I feel so blessed to have known Dot, to have heard her story, to have shared her fierce journey. Dot has inspired individuals and communities. She has given perspective and hope. She has forever changed the lives of so many and my goodness has she made her mark on the world! Dot, you are so loved.
One thing that shone brightly through all of Suzie’s posts was their hope for the gift of time. And now, the Georgiou family’s biggest wish is for other Mito families to get the opportunity of time. “We have had so many kind people ask us what we need.
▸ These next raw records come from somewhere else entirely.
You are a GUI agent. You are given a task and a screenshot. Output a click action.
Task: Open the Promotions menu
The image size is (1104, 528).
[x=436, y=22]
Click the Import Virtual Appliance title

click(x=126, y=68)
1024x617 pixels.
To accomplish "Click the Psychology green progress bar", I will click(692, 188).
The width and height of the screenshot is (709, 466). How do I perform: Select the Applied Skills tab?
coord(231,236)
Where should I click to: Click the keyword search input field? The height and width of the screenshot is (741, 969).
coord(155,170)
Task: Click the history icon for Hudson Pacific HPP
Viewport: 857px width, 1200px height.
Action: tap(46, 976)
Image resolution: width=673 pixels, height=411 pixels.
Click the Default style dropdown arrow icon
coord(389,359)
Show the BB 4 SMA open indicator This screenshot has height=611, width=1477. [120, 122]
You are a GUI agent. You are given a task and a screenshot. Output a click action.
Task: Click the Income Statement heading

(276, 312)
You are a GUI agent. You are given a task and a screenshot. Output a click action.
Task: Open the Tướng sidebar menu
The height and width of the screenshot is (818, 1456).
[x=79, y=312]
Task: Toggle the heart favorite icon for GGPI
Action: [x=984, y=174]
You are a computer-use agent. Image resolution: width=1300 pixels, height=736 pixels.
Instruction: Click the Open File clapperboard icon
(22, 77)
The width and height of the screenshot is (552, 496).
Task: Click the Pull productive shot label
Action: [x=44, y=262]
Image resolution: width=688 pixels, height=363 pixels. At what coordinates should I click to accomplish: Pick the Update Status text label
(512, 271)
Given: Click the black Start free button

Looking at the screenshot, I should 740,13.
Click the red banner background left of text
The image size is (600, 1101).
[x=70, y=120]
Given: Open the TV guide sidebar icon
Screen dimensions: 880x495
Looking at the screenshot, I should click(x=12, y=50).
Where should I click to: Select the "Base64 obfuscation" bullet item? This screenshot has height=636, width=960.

Please consider a donation to the Mito Foundation in loving memory of Dot.” You can donate via the link below:
And finally, I want to share something that Suzie wrote personally to me that I desperately hope will stay with you as you go about your day to day life: “The waiting is the best gift, waiting with her and just being completely with her. I wish I could wait forever…I hope her life brings perspective to others, to cherish their time and choose happiness.” Let Dot be your daily reminder to just be.
Fly High Dot Winifred. We will never stop speaking your name.